Style, tribe, and ethnic identity

A commonplace of African art criticism has been to identify particular styles according to supposedly tribal names—for example, Asante, Kuba, or Nuba. The concept of tribe is problematic, however, and has generally been discarded. “Tribal” names, in fact, sometimes refer to the language spoken, sometimes to political entities, and sometimes to other kinds of groupings, yet the boundaries between peoples speaking different languages or acknowledging different chiefs do not necessarily coincide with their respective tribal boundaries. Moreover, the very idea of tribe is an attempt to impose identity from the outside. That this happened is understandable, given the demands of colonial administration, but this historical contingency cannot help in understanding the dynamic of stylistic variation in Africa. The sense of identity that individuals and groups undoubtedly have with others, which was misunderstood as “tribe” but which is better referred to as “ethnic identity,” is something that derives from the relationship built up through many different networks: whom one can marry, one’s language and religious affiliations, the chief whose authority one acknowledges, who one’s ancestors are, the kind of work one does, and so forth. Sometimes African art plays a part in this, as when a religious cult or a chief or a guild employs distinctive artifacts as a mark of uniqueness. Sometimes boundaries are based on linguistic differences, but this may be coincidental.

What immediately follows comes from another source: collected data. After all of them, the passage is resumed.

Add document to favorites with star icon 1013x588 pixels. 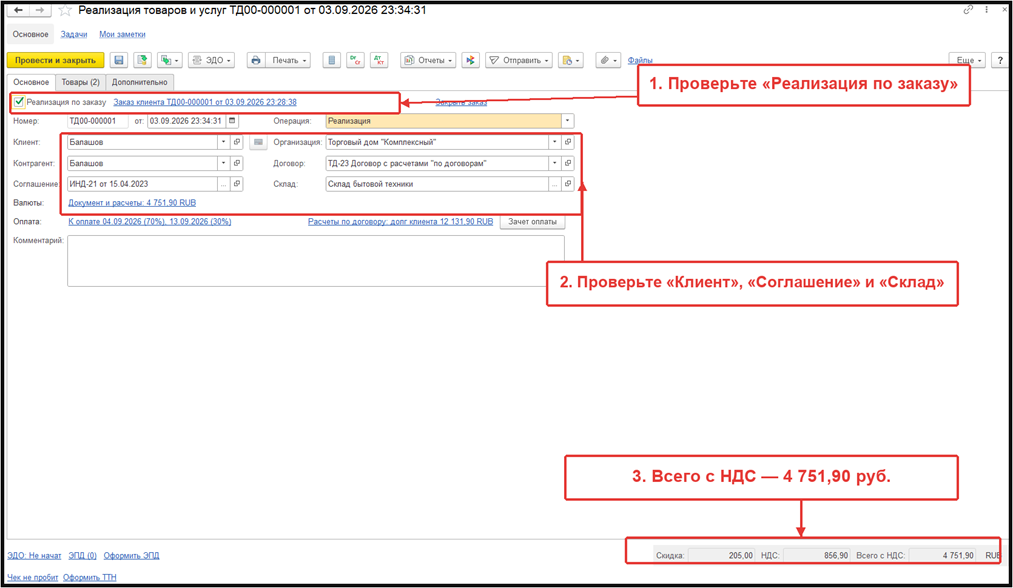tap(65, 10)
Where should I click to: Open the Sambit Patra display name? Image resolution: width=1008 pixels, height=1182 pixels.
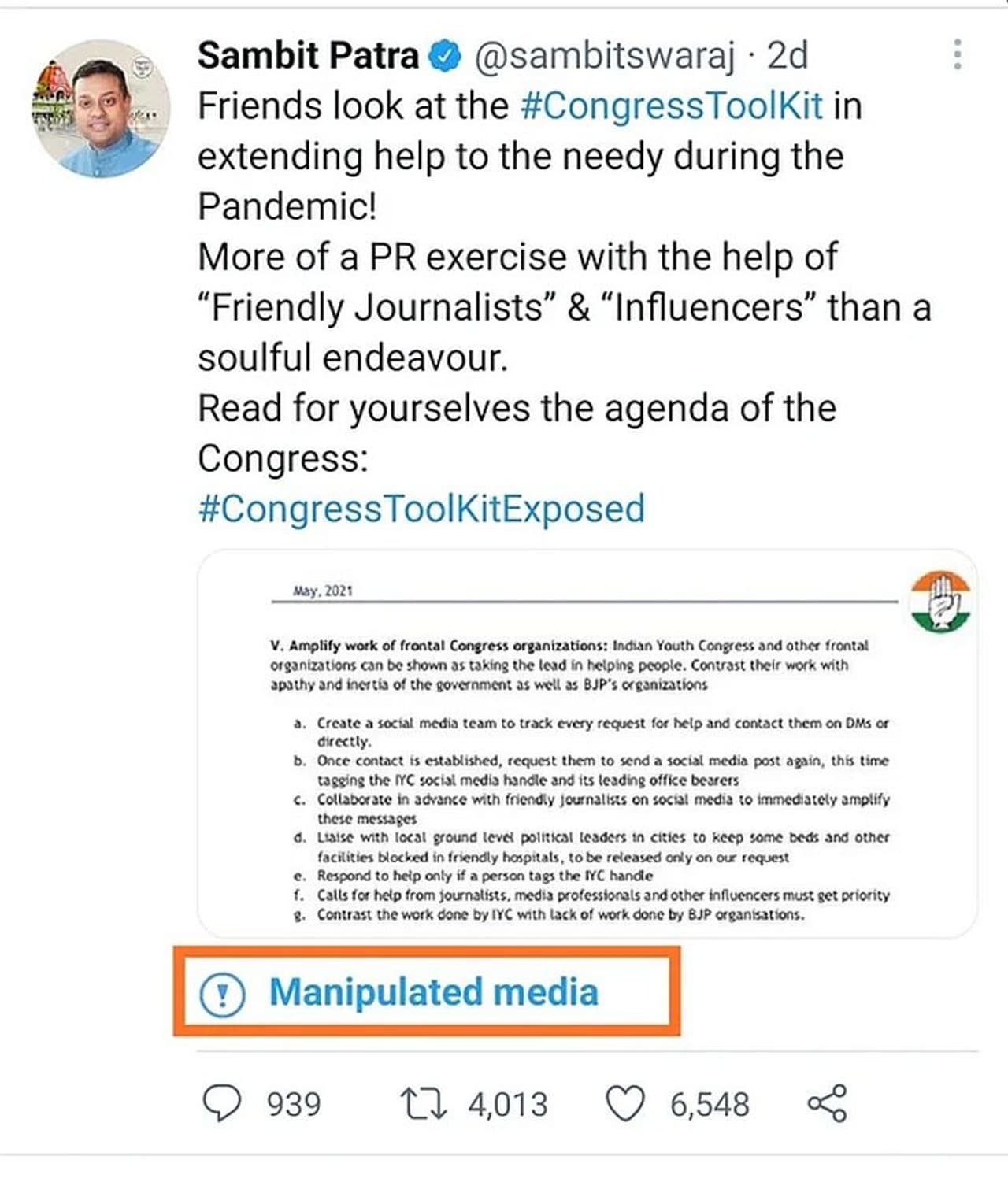point(308,55)
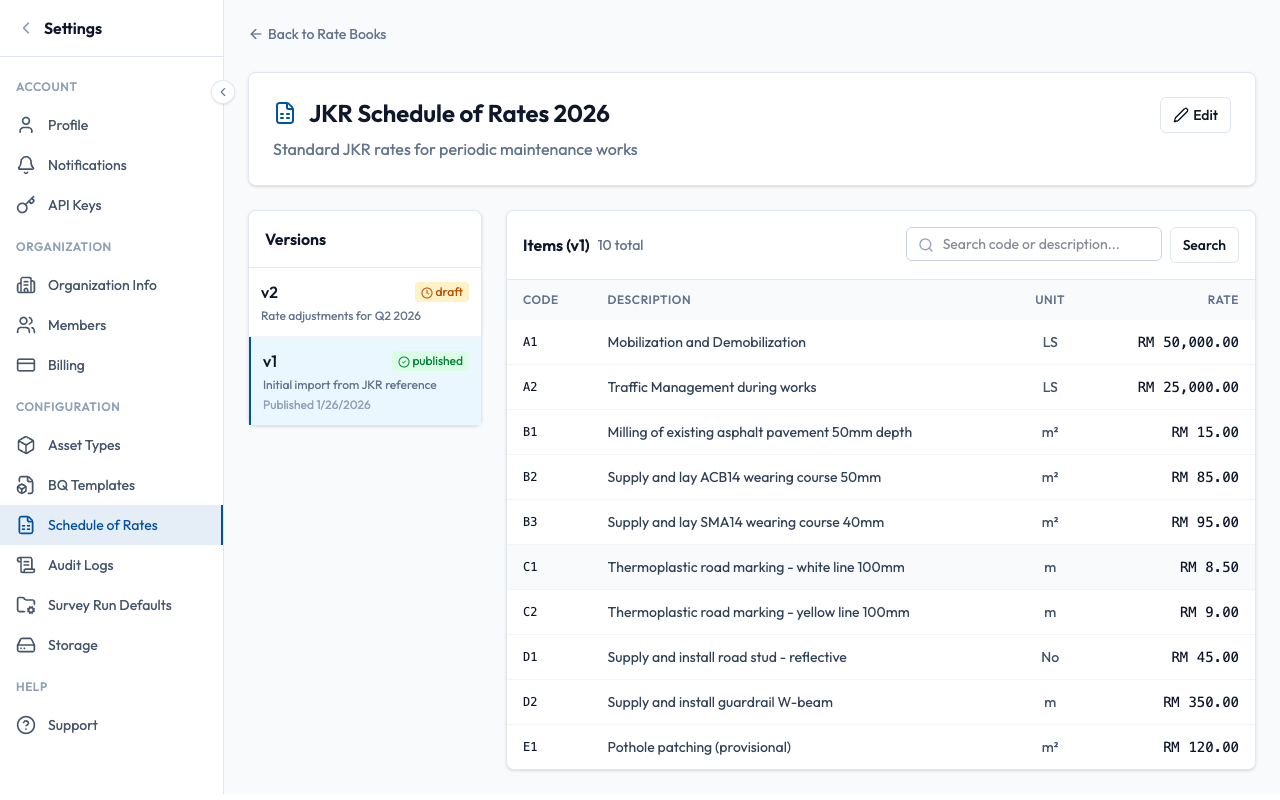Click the Notifications bell icon
Viewport: 1280px width, 800px height.
pos(27,165)
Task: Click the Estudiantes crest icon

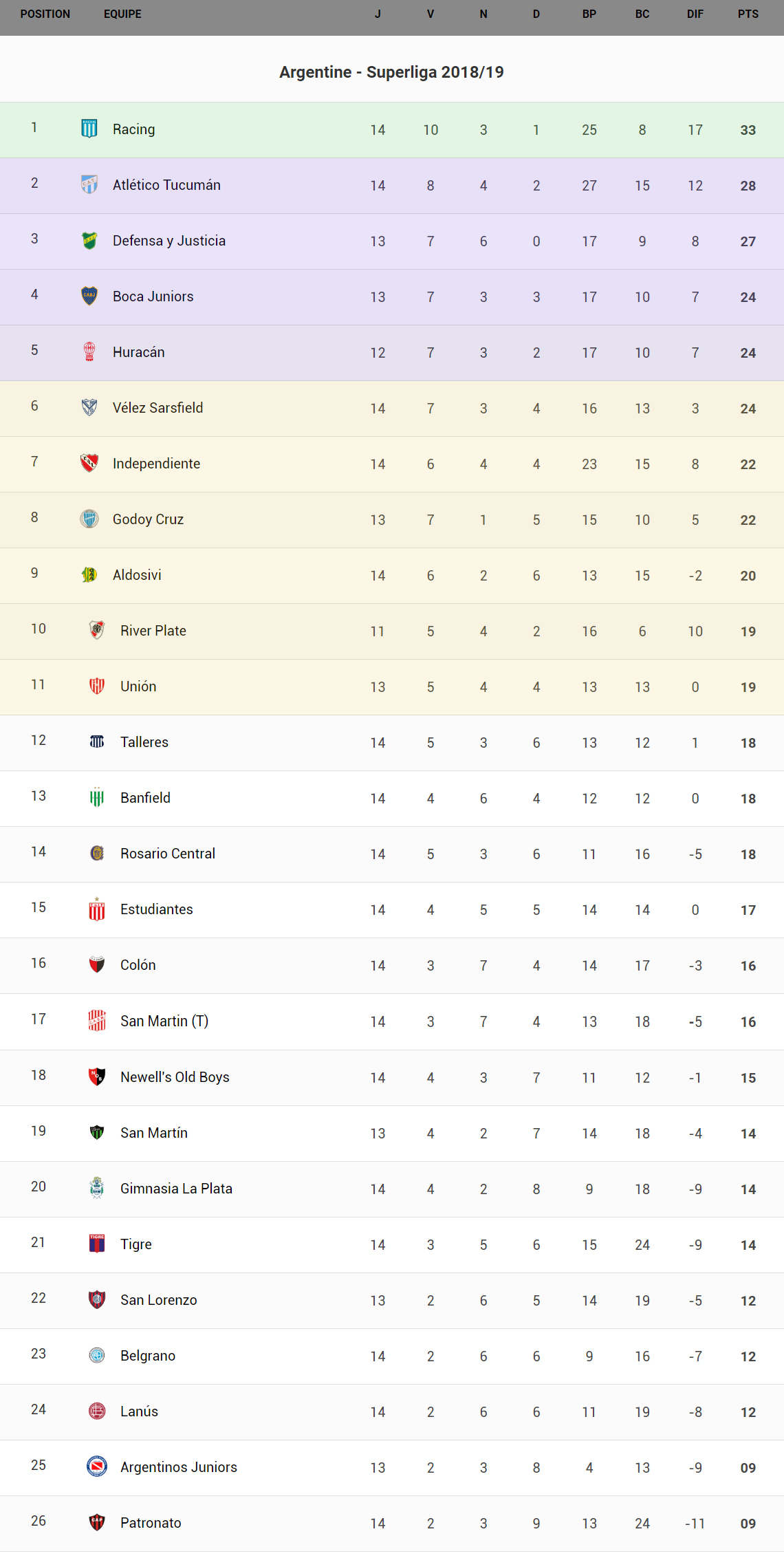Action: (x=97, y=909)
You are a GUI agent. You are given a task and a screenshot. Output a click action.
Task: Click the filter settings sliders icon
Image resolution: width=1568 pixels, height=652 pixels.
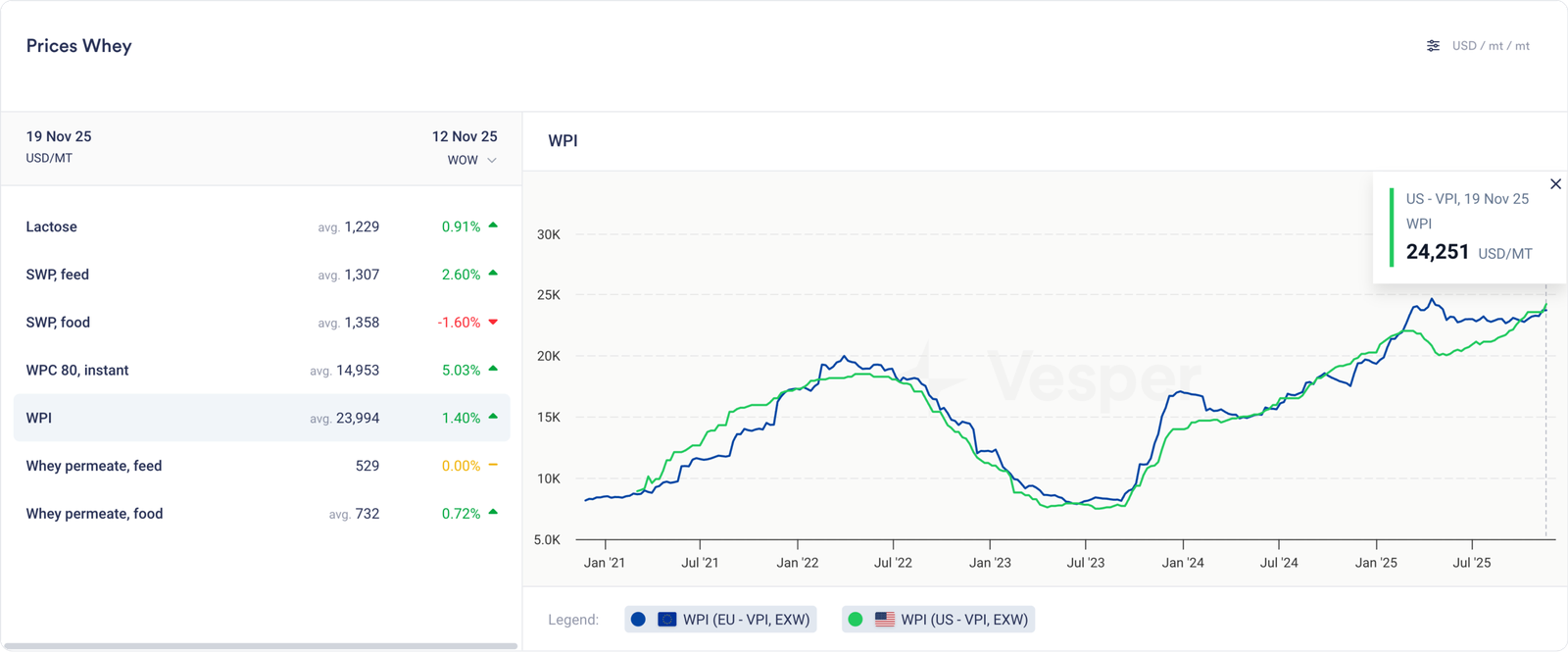coord(1433,46)
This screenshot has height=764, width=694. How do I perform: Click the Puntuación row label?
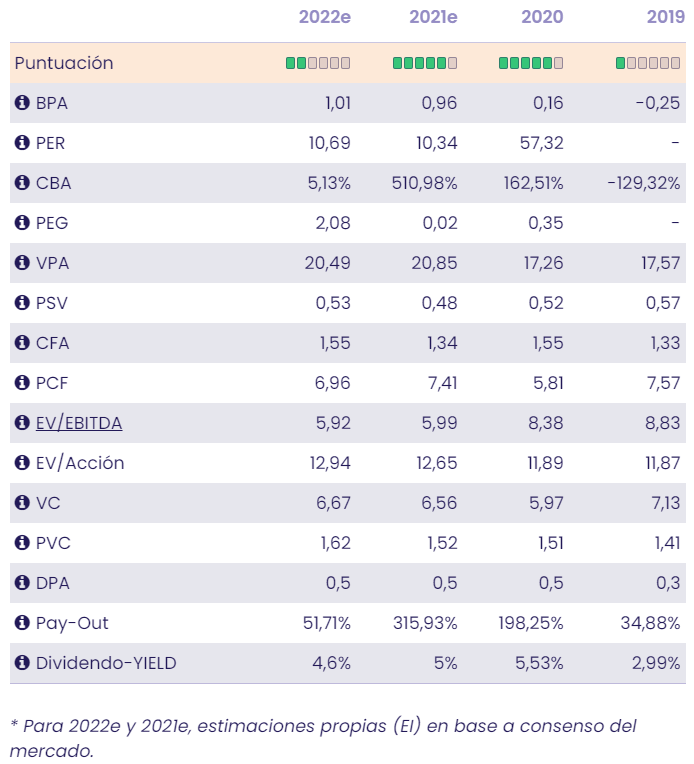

As to differences of style, regularities of form and tradition do occur such that it is possible to attribute particular African art objects to particular places, regions, or periods. Four distinct variables make this kind of stylistic identification possible. The first is geography, in that, all other things being equal, people in different places tend to make or do things in different ways. The second is technology, in that in some areas differences of style depend on the material employed. The third is individuality, in that an expert can identify the works of individual artists; inability to do so usually derives from a lack of familiarity. The fourth is institution, in that the creation of works of art takes place under the influence of the social and cultural institutions characteristic of any given location. But artifacts can be traded and then copied; artists themselves can travel; institutions, complete with associated artifacts, can move or spread from one area to another, sometimes because they are copied by a neighboring people, sometimes because they are purchased, and sometimes as a result of conquest. The end result is a stylistic complexity in African art that defies easy classification. The names previously understood as referring to tribes can continue to be used, however, as convenient shorthand as long as it is realized that they do not all represent equivalent categories. One tribal name may refer to a group numbering no more than a few thousand; another may refer to the language spoken in a given area; yet another may describe an empire comprising peoples of distinct historical identities.